Stranger Things (2016) | Análise da Primeira Temporada

Stranger Things é uma série norte-americana de ficção científica e horror, herdeira direta de X-Files e Fringe. Criada pelos irmãos Duffer – Matt e Ross -, sua primeira temporada foi exibida pela Netflix em 15 de julho de 2016, contando com oito episódios que funcionam como “capítulos”.

Situando-se em 1983, na cidade de Hawking, Indiana (EUA), o elemento que impulsa a movimentação da história é o desaparecimento de Will Byers (Noah Schnapp) após uma incrível partida de Dungeons & Dragons com seus amigos, Lucas Sinclair (Caleb McLaughlin), Mike Wheller (Finn Wolfhard) e Dustin Henderson (Gaten Matarazzo). Estes, logo que souberam do desaparecimento do amigo, embrenharam-se na floresta, à noite, e acabam tendo um encontro inesperado: Eleven (Millie Bobby Brown), um experimento do Governo Norte-Americano que era chefiado por seu pai, Dr. Martin Brenner (Matthew Modine). Sua mãe Terry (Aimee Mullins), foi sujeitada há diversos testes em tanques de privação dos sentidos, bem como substâncias psicotrópicas, enquanto estava grávida de Eleven. Por conta disto, Eleven desenvolveu uma série de poderes psíquicos capazes de manipular a realidade.

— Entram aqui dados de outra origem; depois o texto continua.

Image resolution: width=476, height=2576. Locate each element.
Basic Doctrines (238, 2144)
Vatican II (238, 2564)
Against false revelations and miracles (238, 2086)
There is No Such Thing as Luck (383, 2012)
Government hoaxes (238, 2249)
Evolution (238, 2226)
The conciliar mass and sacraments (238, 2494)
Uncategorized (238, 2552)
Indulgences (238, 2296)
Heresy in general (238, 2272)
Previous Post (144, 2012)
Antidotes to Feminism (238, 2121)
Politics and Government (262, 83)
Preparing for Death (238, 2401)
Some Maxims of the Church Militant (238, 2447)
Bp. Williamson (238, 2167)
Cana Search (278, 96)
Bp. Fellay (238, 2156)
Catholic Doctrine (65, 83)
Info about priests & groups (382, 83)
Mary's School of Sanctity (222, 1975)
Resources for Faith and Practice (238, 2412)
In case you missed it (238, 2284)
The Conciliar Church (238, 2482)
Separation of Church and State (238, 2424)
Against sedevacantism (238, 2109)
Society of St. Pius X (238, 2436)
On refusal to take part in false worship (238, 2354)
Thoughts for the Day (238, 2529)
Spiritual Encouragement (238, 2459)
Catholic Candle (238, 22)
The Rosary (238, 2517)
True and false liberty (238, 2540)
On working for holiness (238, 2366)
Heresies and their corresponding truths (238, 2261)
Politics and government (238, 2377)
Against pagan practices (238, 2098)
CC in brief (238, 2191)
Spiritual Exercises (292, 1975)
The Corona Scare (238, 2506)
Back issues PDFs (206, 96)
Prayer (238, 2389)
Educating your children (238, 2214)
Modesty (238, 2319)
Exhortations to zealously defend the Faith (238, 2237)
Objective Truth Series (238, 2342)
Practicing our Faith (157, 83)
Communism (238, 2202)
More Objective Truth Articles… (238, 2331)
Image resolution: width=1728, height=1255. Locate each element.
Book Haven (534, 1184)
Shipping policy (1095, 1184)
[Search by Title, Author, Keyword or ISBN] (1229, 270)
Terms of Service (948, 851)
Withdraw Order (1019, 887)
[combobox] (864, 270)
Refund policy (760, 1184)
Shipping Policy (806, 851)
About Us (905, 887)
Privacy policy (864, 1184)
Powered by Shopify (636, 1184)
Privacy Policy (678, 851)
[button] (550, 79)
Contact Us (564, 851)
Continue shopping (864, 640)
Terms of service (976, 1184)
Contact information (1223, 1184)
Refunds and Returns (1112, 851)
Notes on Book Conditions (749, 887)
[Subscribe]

A mãe de Will, Joyce Byers (Wynona Ryder) pede ajuda para o Xerife de Hawkings, Jim Hooper (David Harbour). Essa transição para um segundo conjunto de personagens é bem realizada e estabeleceo uma densidade significativa para a série. De um lado, é apresentado os aspectos disfuncionais do ex-marido de Joyce, Lonie Byers (Ross Partridge), o qual optou por abandonar sua esposa e seus dois filhos. A figura de um pai que tem uma nitidez existencial é do próprio Jim, que perdera sua filha, anos antes. Isso contrasta com a família de Mike, composta por Ted Wheller (Joe Chrest), a figura de um pai totalmente desconectado com as vivências de seus filhos, e a omissa Karen Wheller (Cara Buono), excessivamente ocupada em manter as aparências dentro da sociedade suburbana norte-americana, é incapaz de perceber o que estava acontecendo em sua própria casa.

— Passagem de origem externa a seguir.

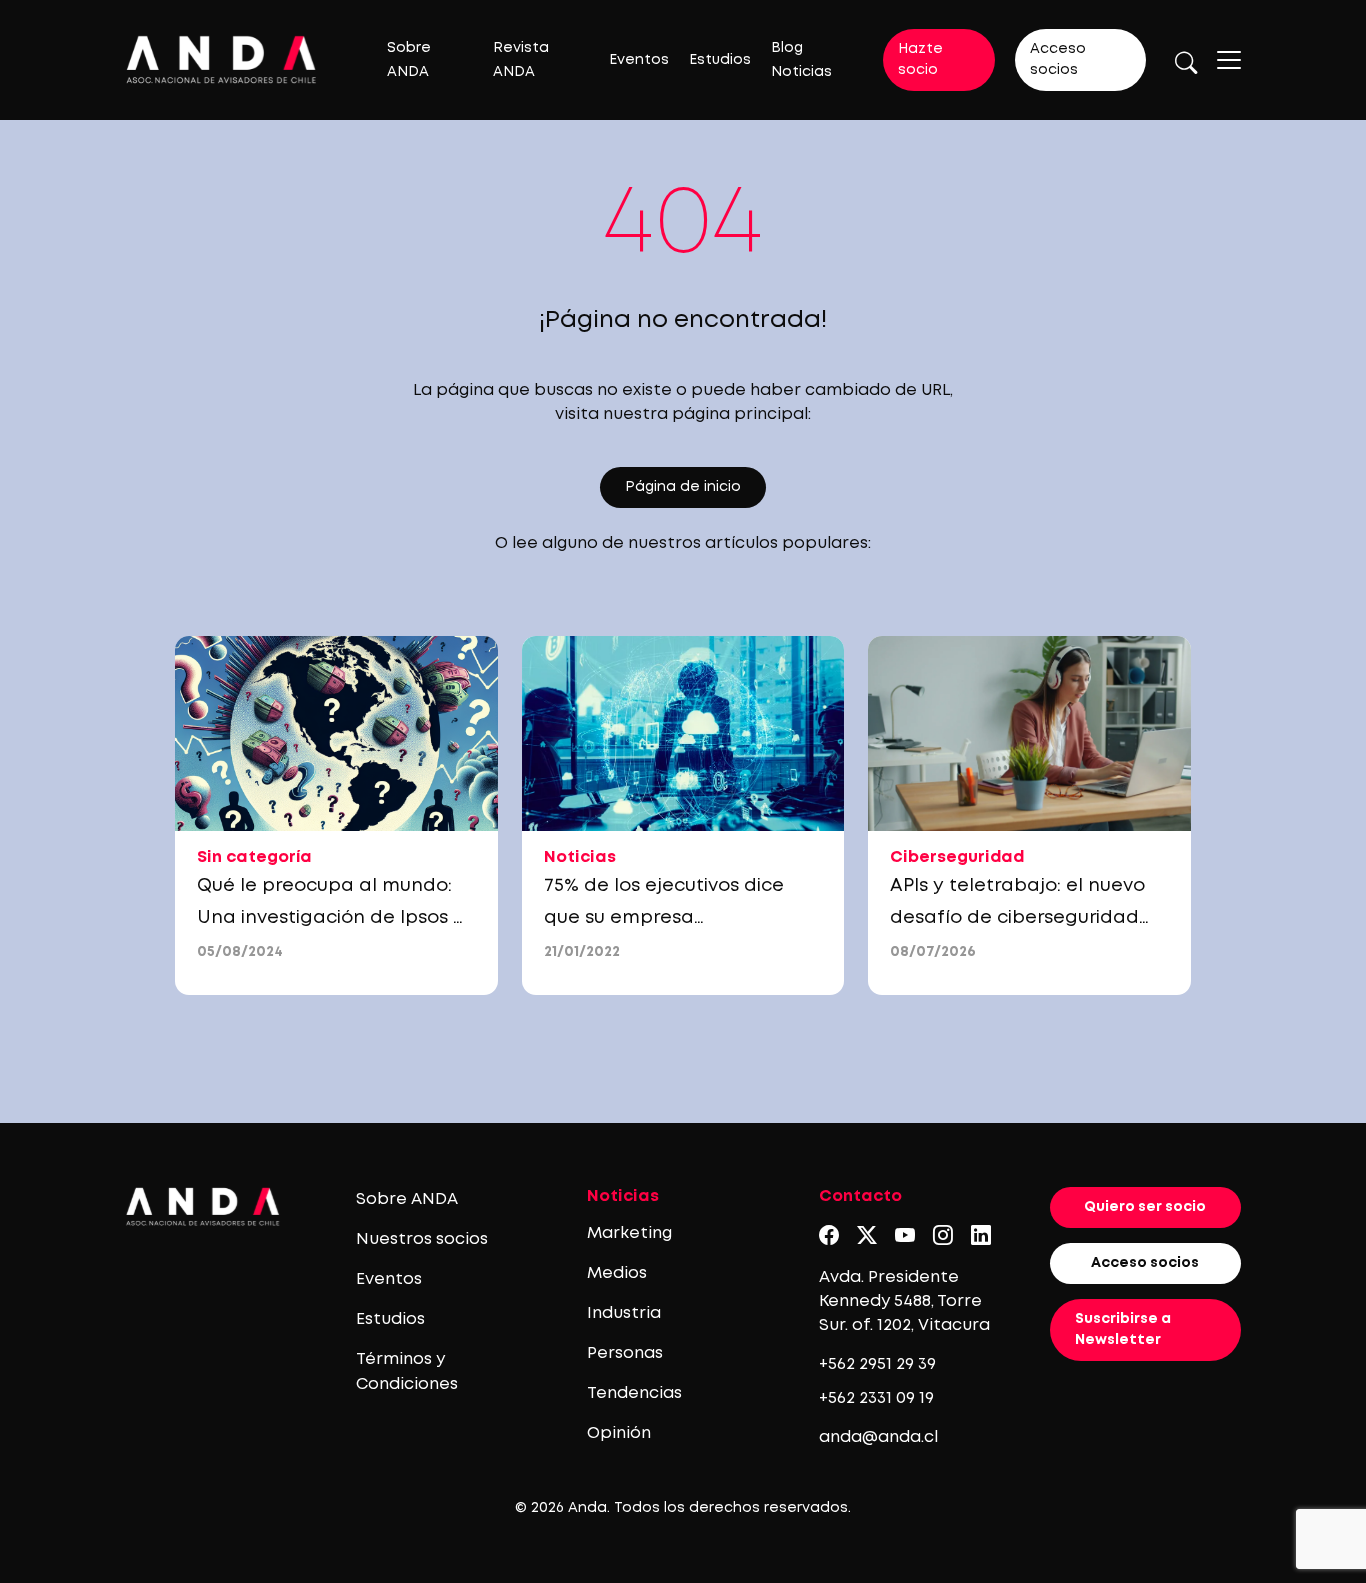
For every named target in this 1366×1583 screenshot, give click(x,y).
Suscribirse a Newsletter (1123, 1329)
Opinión (619, 1433)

O terceiro eixo de personagens, que é capaz de interligar o primeiro com o segundo, é propriamente adolescente. O protagonismo de Nancy Wheller (Natalia Dyer), irmã mais velha de Mike, vai para além das relações com seu namorado, Steve Harrigton (Joe Keery), e construindo um laço de amizade e confiança com Jonathan Byers (Charlie Heaton). Todavia, isto só acontece após sua melhor amiga, Barbara Holland (Shannon Purser), ter sido raptada pelo monstro (Mark Steger).

A trilha sonora de Stranger Things se mescla com a estética visual da série, na medida em que ambas fazem uso de diferentes elementos de inspiração, mas ao mesmo tempo são capazes de demonstrar nitidamente que é uma narrativa contemporânea. A banda Survive, composta por Kyle Dixon e Michael Stein, foi capaz de criar uma ambientação única que remete aos elementos da década de 80 e ao mesmo tempo flertam com aqueles do século XXI.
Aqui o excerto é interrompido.